Read pdf files from google storage without downloading the files

Hi,

I need to read PDF files from google storage without downloading them, since although it is done with download node, they are too many files, so that’s why I need to avoid having to download them.

image

In python script node I use this code to read the pdfs and extract the information, I have tried to put in the location the value of Google cloud storage File Picker node, also the value of the list remote files from GCP, but when executing the code I always get the error that Can’t find the specified directory, does anyone know how I can read PDF files remotely?

Hi @daviddelos - sorry for the delayed response here.

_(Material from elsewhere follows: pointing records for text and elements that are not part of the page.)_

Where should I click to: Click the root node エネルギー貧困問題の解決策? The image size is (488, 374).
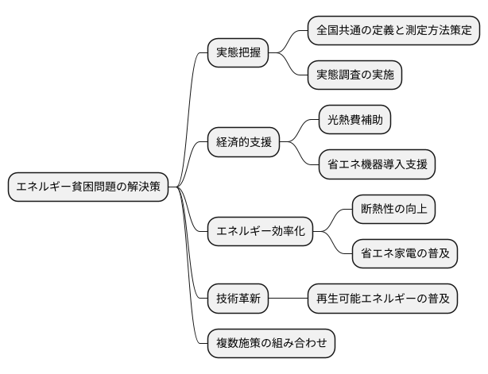point(88,187)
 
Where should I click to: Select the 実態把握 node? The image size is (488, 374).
point(238,53)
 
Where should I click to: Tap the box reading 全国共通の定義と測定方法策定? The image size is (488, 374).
point(393,31)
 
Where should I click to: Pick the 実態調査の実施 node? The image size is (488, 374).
point(354,75)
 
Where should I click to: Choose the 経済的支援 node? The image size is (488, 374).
point(243,143)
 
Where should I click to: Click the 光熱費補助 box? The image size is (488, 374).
point(354,121)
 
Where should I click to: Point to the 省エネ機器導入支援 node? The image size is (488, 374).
point(377,165)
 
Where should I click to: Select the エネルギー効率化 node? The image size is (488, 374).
point(260,233)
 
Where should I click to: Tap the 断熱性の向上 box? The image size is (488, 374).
point(393,210)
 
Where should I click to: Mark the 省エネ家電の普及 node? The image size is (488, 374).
point(405,254)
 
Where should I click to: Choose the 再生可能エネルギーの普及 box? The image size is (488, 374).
point(382,299)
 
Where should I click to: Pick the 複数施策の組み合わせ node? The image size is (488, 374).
point(271,344)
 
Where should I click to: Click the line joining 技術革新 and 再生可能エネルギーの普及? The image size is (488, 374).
point(288,299)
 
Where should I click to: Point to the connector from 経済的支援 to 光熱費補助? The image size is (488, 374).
point(302,129)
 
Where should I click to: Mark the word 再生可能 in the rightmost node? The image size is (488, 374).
point(339,299)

I may be misunderstanding the problem, but I don’t think there’s a way to do this without downloading the files in some way. Even if you were able to read the PDFs via a Python script node, that data would still be downloaded locally for Python to ingest, right?

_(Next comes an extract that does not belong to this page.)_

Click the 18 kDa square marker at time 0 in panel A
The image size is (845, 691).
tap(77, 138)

Maybe a workaround is some sort of loop where you only download and process a few PDFs at a time, then delete them to save space. I’m assuming disk space is your concern here?

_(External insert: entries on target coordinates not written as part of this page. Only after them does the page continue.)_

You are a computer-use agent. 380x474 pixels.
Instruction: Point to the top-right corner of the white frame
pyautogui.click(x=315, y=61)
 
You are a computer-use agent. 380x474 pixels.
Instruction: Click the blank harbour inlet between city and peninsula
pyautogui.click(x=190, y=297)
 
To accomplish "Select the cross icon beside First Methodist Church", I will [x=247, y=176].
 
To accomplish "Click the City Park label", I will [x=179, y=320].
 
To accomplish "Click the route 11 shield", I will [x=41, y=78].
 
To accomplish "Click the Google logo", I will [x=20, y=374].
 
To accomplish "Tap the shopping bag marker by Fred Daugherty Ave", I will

(I could be way off base, and maybe there’s an easy solution I don’t know about - if that’s the case I hope someone else will chime in! I just haven’t seen anyone try to do remote GCP processing using a Python Script node before…)

2 Likes

Hi @ScottF,
Thanks for answering,
Yes, you understood my problem well.
And yes, I should not download the PDF because it is too large an amount of files and when I download them all at once my memory fills up, but your idea can help me, I will include a loop to download the PDF, extract the text from them and delete the file after the text has been extracted, before continuing.
Thanks for the idea.

1 Like

Hi @daviddelos,

I think that is the direction (no file downloading) with new file handling nodes. See this topic from previous release: excel reader 4.1 file connector port

And see here for from today’s release:
https://www.knime.com/whats-new-in-knime-42#file-handling-framework

Br,
Ivan

1 Like

This topic was automatically closed 182 days after the last reply. New replies are no longer allowed.